Cephalopelvic disproportion can be dangerous to the baby, especially if a cesarean section is unavailable. The labor just keeps going on and eventually there is fetal distress that cannot be managed by a normal delivery. A baby can die from fetal distress secondary to cephalopelvic disproportion.
Cephalopelvic disproportion can be absolute or relative. In absolute cephalopelvic disproportion, there is something wrong with the pelvis that prevents normal delivery. This can include having had a severe injury to the pelvis in the past that has made the pelvic inlet or outlet abnormal. It can occur if the woman has been severely malnourished as a child and suffered from rickets.
Relative cephalopelvic disproportion means that the situation is right to have the baby's head get stuck but it is a situation that doesn't necessarily mean that it would happen in the future. The actual name for this situation is fetopelvic disproportion and means that the infant cannot navigate the birth canal in the position the baby is in. The baby may have its head straight or tilted in the posterior position-not flexed like it would normally be. The head of the baby may be tilted to one side and be asynclitic. The baby may be facing anteriorly (occiput posterior), which is more difficult to navigate. The end result is an arrest of labor and the baby's head stuck in the birth canal.
Cephalopelvic disproportion can occur from a misaligned pelvis in the mother. Chiropractic treatments can sometimes help that problem. In addition, if the mother is not allowed to walk around during labor, the pelvis can become rigid and can cause cephalopelvic disproportion. Sometimes breaking the bag of waters too early means that the fetal head drops into the pelvis in an abnormal position, resulting in a misfit between the head and the pelvis.
In a normal birth, the pelvis is flexible and opens up as part of the birth. If the pelvis isn't able to open gradually during the birth process, it can remain relatively closed and unable to allow for the passage of the fetus.
The treatment of cephalopelvic disproportion is a cesarean section. It is done as soon as the diagnosis of cephalopelvic disproportion is made or if there is fetal distress, whichever comes first. A cesarean section will pull out the baby from the pelvis and deliver it through the abdominal wall.

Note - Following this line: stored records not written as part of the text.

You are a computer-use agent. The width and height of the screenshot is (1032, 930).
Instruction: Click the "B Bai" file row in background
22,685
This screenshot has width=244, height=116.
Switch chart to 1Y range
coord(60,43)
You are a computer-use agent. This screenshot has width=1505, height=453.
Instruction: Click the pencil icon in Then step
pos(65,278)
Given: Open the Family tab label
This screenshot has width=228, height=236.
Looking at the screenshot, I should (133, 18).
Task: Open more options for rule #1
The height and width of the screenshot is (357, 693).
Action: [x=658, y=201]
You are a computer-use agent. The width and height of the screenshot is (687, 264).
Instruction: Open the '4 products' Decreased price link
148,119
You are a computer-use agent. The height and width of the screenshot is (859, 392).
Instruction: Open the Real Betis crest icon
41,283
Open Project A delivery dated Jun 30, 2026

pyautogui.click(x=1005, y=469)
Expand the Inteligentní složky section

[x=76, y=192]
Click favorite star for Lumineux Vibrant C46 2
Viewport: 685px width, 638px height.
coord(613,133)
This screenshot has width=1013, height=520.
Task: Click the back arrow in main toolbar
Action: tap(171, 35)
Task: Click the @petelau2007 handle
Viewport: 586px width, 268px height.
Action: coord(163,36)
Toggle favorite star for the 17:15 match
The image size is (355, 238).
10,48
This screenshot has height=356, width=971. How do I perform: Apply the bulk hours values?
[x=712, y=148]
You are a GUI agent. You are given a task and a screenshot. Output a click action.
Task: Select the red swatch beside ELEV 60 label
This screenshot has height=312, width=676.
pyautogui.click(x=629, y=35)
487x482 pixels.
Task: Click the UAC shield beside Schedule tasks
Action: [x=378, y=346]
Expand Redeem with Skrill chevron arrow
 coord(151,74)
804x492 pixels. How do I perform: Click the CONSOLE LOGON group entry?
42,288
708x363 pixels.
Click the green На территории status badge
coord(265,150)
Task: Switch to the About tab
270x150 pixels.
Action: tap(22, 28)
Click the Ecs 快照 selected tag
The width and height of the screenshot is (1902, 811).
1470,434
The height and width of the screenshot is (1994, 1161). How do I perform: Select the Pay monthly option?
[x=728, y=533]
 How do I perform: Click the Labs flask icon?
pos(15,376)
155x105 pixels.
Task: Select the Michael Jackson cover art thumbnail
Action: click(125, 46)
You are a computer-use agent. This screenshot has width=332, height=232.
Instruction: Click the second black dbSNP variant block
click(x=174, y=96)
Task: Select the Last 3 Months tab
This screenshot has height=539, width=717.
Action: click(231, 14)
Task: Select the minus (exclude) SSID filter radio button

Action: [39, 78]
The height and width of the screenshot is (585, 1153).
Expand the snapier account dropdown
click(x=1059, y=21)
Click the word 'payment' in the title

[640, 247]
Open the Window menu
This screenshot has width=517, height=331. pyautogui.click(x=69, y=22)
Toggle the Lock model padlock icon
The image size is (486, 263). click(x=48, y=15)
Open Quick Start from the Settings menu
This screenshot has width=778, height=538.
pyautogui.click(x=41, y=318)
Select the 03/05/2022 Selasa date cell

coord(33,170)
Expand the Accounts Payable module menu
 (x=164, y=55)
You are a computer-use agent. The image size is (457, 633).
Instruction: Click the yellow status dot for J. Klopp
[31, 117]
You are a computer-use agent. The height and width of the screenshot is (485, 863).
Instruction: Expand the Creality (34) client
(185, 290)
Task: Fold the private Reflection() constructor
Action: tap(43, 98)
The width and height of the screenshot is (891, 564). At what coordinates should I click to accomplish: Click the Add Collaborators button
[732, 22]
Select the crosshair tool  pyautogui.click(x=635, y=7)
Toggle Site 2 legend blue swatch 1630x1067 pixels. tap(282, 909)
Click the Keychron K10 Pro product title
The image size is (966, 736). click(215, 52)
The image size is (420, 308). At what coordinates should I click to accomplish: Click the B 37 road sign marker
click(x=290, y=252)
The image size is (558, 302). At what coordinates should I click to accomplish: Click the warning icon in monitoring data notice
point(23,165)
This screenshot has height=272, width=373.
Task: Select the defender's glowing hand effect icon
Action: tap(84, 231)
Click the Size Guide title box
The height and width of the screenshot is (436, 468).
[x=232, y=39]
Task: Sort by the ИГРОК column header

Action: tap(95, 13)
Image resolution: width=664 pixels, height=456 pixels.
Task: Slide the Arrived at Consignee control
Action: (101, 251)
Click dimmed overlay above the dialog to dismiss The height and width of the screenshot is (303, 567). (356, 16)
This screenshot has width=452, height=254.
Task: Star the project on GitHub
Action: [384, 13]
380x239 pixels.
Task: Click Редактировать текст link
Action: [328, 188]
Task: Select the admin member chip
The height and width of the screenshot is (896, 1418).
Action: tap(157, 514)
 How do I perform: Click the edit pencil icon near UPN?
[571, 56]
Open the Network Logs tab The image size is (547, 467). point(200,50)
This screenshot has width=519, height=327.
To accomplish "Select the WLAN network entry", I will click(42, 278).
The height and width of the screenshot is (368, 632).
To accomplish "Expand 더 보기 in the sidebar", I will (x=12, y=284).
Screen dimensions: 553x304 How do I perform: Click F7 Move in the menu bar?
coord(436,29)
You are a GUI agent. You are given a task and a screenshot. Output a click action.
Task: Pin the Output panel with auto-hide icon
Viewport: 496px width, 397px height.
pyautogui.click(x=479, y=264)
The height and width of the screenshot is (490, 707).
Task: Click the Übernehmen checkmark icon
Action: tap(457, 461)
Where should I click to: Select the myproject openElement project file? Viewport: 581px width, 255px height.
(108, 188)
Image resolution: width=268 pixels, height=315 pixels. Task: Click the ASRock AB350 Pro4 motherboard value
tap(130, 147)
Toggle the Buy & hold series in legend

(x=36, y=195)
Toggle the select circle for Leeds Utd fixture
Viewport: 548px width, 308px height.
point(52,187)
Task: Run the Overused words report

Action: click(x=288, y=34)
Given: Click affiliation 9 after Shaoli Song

Just because a woman has cephalopelvic disproportion in one pregnancy doesn't mean it will happen again and it is a mistake to go straight to a cesarean section in subsequent births. Babies go through the birth canal differently and also are of different sizes. If a baby is expected to be bigger than a previous baby with cephalopelvic disproportion, a cesarean section may be the only option.
Doctors can do pelvimetry readings, which are x-ray estimates of the size of the pelvis. Pelvimetry might be able to tell if a pelvis is abnormally small or disfigured. Remember that the pelvis opens up during delivery so a small pelvis on pelvimetry doesn't necessarily mean the baby won't fit through the birth canal.